TASK ITEM: Could you set down, exactly as they stand, only the lines from the one containing "Task: Open the Cost Effectiveness tab" through the end of the listing?

SOURCE DATA:
━━━━━━━━━━━━━━━━━━━━
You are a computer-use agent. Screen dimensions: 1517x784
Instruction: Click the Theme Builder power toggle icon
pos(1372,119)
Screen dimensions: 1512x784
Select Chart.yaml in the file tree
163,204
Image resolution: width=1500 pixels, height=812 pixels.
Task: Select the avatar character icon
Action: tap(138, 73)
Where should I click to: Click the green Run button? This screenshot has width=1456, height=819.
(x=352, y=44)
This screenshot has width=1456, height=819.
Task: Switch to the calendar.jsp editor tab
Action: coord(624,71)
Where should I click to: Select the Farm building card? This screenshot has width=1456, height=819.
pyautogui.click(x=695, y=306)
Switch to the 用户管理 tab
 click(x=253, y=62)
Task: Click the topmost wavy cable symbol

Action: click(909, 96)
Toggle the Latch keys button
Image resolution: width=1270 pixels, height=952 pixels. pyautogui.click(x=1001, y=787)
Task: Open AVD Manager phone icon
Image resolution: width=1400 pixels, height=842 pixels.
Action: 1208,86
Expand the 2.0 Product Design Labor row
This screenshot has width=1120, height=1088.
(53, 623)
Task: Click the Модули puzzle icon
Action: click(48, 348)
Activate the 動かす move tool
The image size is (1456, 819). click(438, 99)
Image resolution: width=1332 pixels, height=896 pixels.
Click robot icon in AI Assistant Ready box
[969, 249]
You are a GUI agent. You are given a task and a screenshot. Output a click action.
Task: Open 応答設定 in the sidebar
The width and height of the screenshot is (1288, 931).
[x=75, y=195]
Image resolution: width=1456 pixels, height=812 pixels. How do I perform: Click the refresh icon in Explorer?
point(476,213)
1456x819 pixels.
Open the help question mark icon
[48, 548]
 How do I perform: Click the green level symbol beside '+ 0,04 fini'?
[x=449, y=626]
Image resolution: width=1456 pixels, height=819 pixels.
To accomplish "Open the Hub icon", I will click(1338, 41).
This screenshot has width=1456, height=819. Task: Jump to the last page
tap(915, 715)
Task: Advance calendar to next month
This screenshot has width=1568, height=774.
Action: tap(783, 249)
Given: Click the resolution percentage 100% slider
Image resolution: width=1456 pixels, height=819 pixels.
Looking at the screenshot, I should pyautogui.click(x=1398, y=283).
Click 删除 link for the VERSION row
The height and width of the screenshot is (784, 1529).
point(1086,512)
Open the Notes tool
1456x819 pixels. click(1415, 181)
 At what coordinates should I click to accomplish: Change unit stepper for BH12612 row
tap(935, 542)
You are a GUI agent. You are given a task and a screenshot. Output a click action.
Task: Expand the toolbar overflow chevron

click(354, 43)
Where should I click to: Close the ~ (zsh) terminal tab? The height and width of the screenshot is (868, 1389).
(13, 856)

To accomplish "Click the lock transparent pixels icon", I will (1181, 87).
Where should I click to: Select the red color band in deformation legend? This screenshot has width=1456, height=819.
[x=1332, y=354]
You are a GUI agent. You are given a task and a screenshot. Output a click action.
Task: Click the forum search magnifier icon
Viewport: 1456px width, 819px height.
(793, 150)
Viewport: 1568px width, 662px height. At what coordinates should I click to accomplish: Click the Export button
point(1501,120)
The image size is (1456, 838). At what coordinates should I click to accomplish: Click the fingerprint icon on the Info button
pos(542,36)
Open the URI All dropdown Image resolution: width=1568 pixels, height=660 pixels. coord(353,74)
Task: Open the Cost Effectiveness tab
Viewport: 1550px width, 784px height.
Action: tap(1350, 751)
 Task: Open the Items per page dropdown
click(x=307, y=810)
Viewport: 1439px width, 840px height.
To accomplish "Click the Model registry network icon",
━━━━━━━━━━━━━━━━━━━━
TASK RESPONSE:
Task: Open the Cost Effectiveness tab
Viewport: 1550px width, 784px height.
Action: tap(1350, 751)
 Task: Open the Items per page dropdown
click(x=307, y=810)
Viewport: 1439px width, 840px height.
To accomplish "Click the Model registry network icon",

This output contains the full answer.